### TEXT BLOCK
Opinion
Case No. 3:06-CR-67/RV.
October 17, 2006
ORDER
Pending before the Court is a brief filed by the attorney of record for Defendant-Appellant Edward Krause, filed pursuant toAnders v. California, 386 U.S. 738, 87 S. Ct. 1396, 18 L. Ed. 2d 493 (1967) (Doc. 16). By separate motion, counsel has also moved to withdraw as attorney of record (Doc. 17).
The Anders brief states that there are no good faith arguments in support of this appeal of Krause's misdemeanor sentence and judgment. Counsel has raised, however, four separate issues that "this Court may wish to consider." By previous Order, dated September 22, 2006, I noted that the only issue that appeared to have even arguable merit concerned the question of whether Krause adequately and knowingly waived his right to jury trial. Consequently, I invited Krause to brief this issue (as well as any other issue relevant to this appeal), and I gave him until October 6, 2006, in which to do so. To date, Krause has not filed a brief or presented other arguments in support of this appeal.
In United States v. Garrett, 727 F.2d 1003 (1984), aff'd 471 U.S. 773, 105 S. Ct. 2407, 85 L. Ed. 2d 764 (1985), superceded by statute on other grounds as stated in United States v. Elgersma, 929 F.2d 1538 (11th Cir. 1991), the Eleventh Circuit observed that reversal for a defendant's failure to adequately and knowingly waive his right to a jury trial "is warranted where there is no written waiver signed by the defendant in the recordand the defendant asserts either that he was unaware of his jury right or that he did not consent to its waiver." Id. at 1012 (emphasis added). The Eleventh Circuit further observed that
[t]his is not to say that the court will invariably grant relief for purely technical violations of the rule, as where a defendant knowingly acquiesced in a waiver which was never reduced to writing. If the defendant admits, or the government plainly demonstrates, that at the time of the waiver the defendant was not ignorant of his jury right and consented to the waiver, reversal would not be in order, for the defendant cannot complain on appeal of an alleged error invited or induced by himself.Id. (citations omitted).

### INSTRUCTIONS FOR THE TASK
Please quote the court order above in full, word for word. Rely only on the court order above.

### DATA EXTRACT
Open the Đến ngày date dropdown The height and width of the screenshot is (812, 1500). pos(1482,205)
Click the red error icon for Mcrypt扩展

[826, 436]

### SOLUTION BELOW
Opinion
Case No. 3:06-CR-67/RV.
October 17, 2006
ORDER
Pending before the Court is a brief filed by the attorney of record for Defendant-Appellant Edward Krause, filed pursuant toAnders v. California, 386 U.S. 738, 87 S. Ct. 1396, 18 L. Ed. 2d 493 (1967) (Doc. 16). By separate motion, counsel has also moved to withdraw as attorney of record (Doc. 17).
The Anders brief states that there are no good faith arguments in support of this appeal of Krause's misdemeanor sentence and judgment. Counsel has raised, however, four separate issues that "this Court may wish to consider." By previous Order, dated September 22, 2006, I noted that the only issue that appeared to have even arguable merit concerned the question of whether Krause adequately and knowingly waived his right to jury trial. Consequently, I invited Krause to brief this issue (as well as any other issue relevant to this appeal), and I gave him until October 6, 2006, in which to do so. To date, Krause has not filed a brief or presented other arguments in support of this appeal.
In United States v. Garrett, 727 F.2d 1003 (1984), aff'd 471 U.S. 773, 105 S. Ct. 2407, 85 L. Ed. 2d 764 (1985), superceded by statute on other grounds as stated in United States v. Elgersma, 929 F.2d 1538 (11th Cir. 1991), the Eleventh Circuit observed that reversal for a defendant's failure to adequately and knowingly waive his right to a jury trial "is warranted where there is no written waiver signed by the defendant in the recordand the defendant asserts either that he was unaware of his jury right or that he did not consent to its waiver." Id. at 1012 (emphasis added). The Eleventh Circuit further observed that
[t]his is not to say that the court will invariably grant relief for purely technical violations of the rule, as where a defendant knowingly acquiesced in a waiver which was never reduced to writing. If the defendant admits, or the government plainly demonstrates, that at the time of the waiver the defendant was not ignorant of his jury right and consented to the waiver, reversal would not be in order, for the defendant cannot complain on appeal of an alleged error invited or induced by himself.Id. (citations omitted).